100年後の世界にタイムトラベルができるなら、つまらないことで人々が争わなくなっていて、もっと協力しあうようになっている様子が見たいと思う。

子供の親として最も難しいのは、イエス/ノーを言わないといけないのに、その判断が正しいのかどうか、決して確信がもてないということさ。分かれ道がきたら、その両方に歩みを進めることはできなくて、どちらかを選ばないといけない。

高潔さ、正直さ、ユーモアのセンス、自分について大げさに語らないこと。尊敬すべき資質とはこうしたことで、友人にはそれを求めているよ。

人がどう考えているかを知ることなんてできないさ。自分について問題視されていることのうち、人々があえて語らないがために知り得ない事柄は、とても多いんだ。

一番ストレスを感じる時間帯は朝だね。目覚めると、自分がしないといけないこと、昨日できなかったことがいっきに頭に押し寄せてくるから。一番リラックスできるのは一日の終わりで、キッチンにいて音楽を聴きながら、手にワイングラスをもっているときさ。

十代のころの自分は、えらくのんきで、かなり物静かなほうで、ホッケーをしながら学校に通っていたよ。

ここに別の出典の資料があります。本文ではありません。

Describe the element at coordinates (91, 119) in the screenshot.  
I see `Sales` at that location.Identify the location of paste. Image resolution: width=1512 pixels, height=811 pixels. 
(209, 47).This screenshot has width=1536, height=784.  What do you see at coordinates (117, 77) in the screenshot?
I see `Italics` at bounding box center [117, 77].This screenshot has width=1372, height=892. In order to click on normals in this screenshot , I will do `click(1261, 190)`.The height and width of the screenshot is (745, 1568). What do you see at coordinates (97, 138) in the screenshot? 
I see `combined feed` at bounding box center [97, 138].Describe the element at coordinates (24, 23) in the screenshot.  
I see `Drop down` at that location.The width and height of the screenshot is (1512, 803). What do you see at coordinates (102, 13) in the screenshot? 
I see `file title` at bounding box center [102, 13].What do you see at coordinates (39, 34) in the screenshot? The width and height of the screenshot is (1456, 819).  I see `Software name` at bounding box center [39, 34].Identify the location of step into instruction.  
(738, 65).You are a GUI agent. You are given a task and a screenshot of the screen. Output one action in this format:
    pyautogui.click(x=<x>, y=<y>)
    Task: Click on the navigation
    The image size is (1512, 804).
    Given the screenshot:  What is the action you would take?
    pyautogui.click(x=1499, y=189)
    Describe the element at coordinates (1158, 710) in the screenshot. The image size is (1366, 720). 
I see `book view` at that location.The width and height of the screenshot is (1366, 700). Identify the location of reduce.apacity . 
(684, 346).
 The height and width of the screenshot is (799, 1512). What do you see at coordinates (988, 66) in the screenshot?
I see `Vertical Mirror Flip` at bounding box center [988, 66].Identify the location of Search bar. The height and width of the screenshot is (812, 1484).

最後の晩餐? 何皿食べたいかって? まずは黒トリュフ入りのオムレツ、卵と同じぐらいの量のトリュフが入っていてほしいな。一緒に飲むワインはそうだな、ラヴノーのシャブリ、モンテ・ド・トネルがいい。もう一皿は、大きめのエビを三匹、パルマ産のプロシュートに包んでオーブンで焼いたもの。最高だよ!

もし生まれ変わるとしたら、ローデシアン・リッジバック種の犬になりたな。ただし、いい飼い主のもとでというのが条件だけれどね。動物愛護協会のためにずいぶんと犬の里親になっていて、家に歩いて帰るといつも子犬がたくさんいるんだ。お爺ちゃんになったようなもんでね、だから逆の立場にもなりたいと。

家族をもつと、一夜にして人生が変わるんだ。責任が大きくなるからね。自分の時間の使い方について、寛容にならないといけなくなる。

土壌こそが、テロワールの中で最も重要な要素で、というのも土壌を変えることはとても難しいからだ。もちろん、天候だって変えられないんだが、キャノピー・マネジメントや灌漑によって、気候の影響を調節することはできる。いい土壌の土地が手に入ったらそれまでで、あとはワインを造るだけだ。